Sit with your child and allow them to ask questions or even help them meet a new friend sitting nearby. Some children may find it hard to speak in large settings so practice responses together. For example, if they are joining a new camp, you can practice speaking bravely on the drive there. Simple phrases or made up songs can help guide them:
“ Using my words is like pressing play on a wonderful story”
“ My voice is powerful, let it reach the sky”
“ My voice is a superhero cape that helps me express myself.”
While introverted children may not seek out social interactions, it's still so important for them to develop social skills and make connections with peers.

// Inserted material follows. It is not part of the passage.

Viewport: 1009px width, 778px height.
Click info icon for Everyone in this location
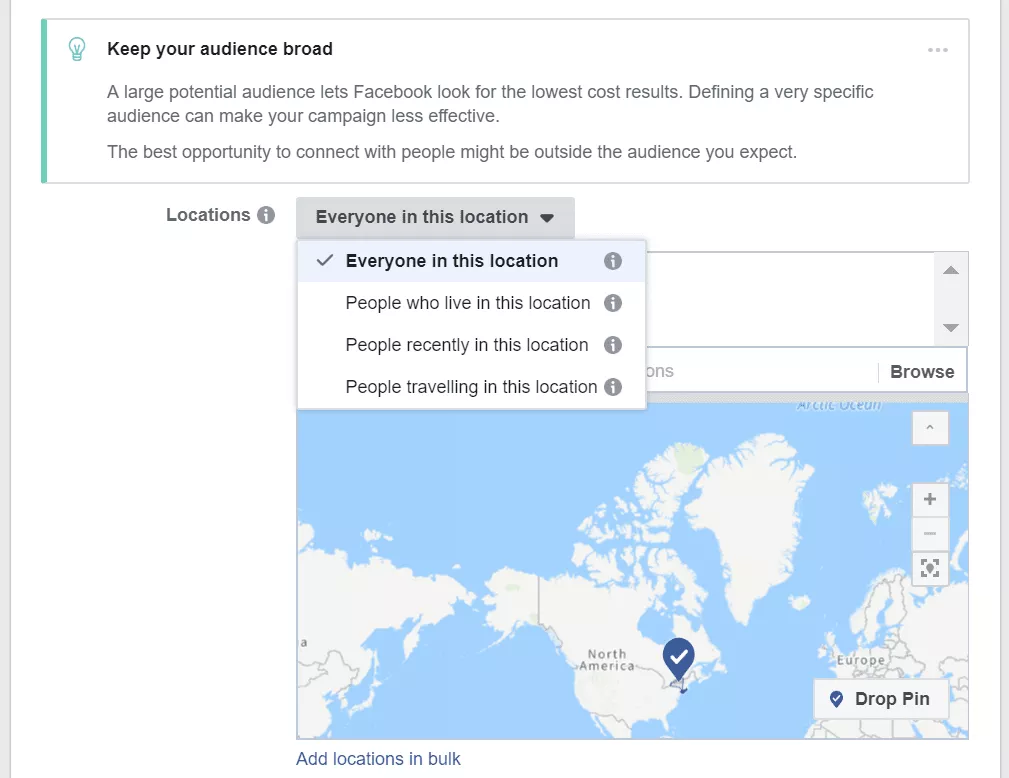point(613,261)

Encourage your child to engage in small group activities or a playdate with friends.
Also, find activities that allow them to slowly build confidence over activities they may "get lost in.” Activities like art camp, horse lessons, reading groups, and rock climbing are just a few ideas. Sometimes pushing your child out of their comfort zone is just what they need to succeed. They may lack the confidence at first but they will be so proud of themselves in the end.
Drop the Labels:
I have learned that navigating introversion in my child has been a huge learning experience and at times seems harder on me as a mama than my child. I have been in so many social situations where a stranger or friend will ask my child a question, followed by an awkward silence from my child. I was always quick to answer for her and immediately filled the air with, “She is shy.”
Well, labeling your child as shy can have a lasting effect and hinder their growth and confidence. By labeling them shy, we are telling them what they are instead of what they are feeling. Instead of saying, “Oh, she is shy...” try using the phrase, “It looks like she is feeling shy right now.” That simple change can really be beneficial for you both!

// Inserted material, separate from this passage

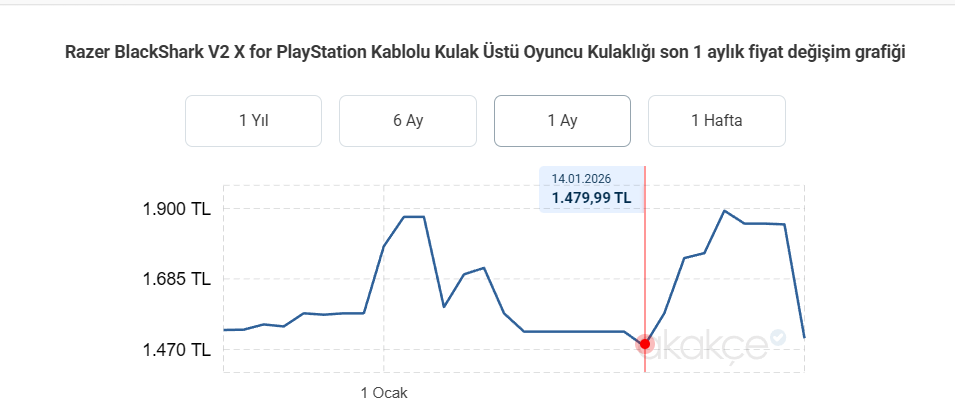This screenshot has height=410, width=955.
Task: Click the smaller second peak after 1 Ocak
Action: [484, 268]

Respecting personal boundaries is crucial when nurturing an introverted child. Encourage family and friends to understand and respect your child's need for alone time. Teach your child to express their boundaries politely. Empower them to say "no thanks" when they need a break or feel overwhelmed.
By honoring their boundaries, we foster a sense of self-assurance and teach them the importance of self-care. Help them learn relaxation and breathing techniques for times they are alone in social situations and need to calm down.
While it’s so important to celebrate your child’s successes, I have learned that also watering down the excitement can help. When we overreact to them using their voice in public or stepping out of their comfort zone, we can create a reaction that may force them to return to their old ways.
Allow them time to explore expressing themselves boldly without a public announcement of excitement from mom (ha!). I have found that 'keeping my cool’ and acknowledging how proud I was of her in that particular situation at bedtime or later in the day is key.
Introverted children may not fit society's extroverted expectations, and that's okay! Each child is unique, and it's our job as parents to embrace their individuality and provide the necessary support.
A quote I’ve come across lately and love is: “Quiet kids tend to have the loudest minds,” and I certainly find this to be true.
If you are a parent who is concerned about your introverted child, working closely with a therapist at Marble Wellness can be a game-changer. Our therapists can help you and your child develop strategies to gradually overcome their anxieties and improve their ability to communicate.
As parents we tend to get that 'intuitive feeling' when things may need more attention. If your child seems to have a severe case of introversion or anxieties/fears please have a talk with your child’s pediatrician. Some children could be battling an anxiety disorder or even selective mutism.
Let's work to celebrate the beauty of introversion in our children. By understanding their needs, creating a safe space, and encouraging self-expression, we help them develop a strong sense of self and navigate this busy and wild world with confidence.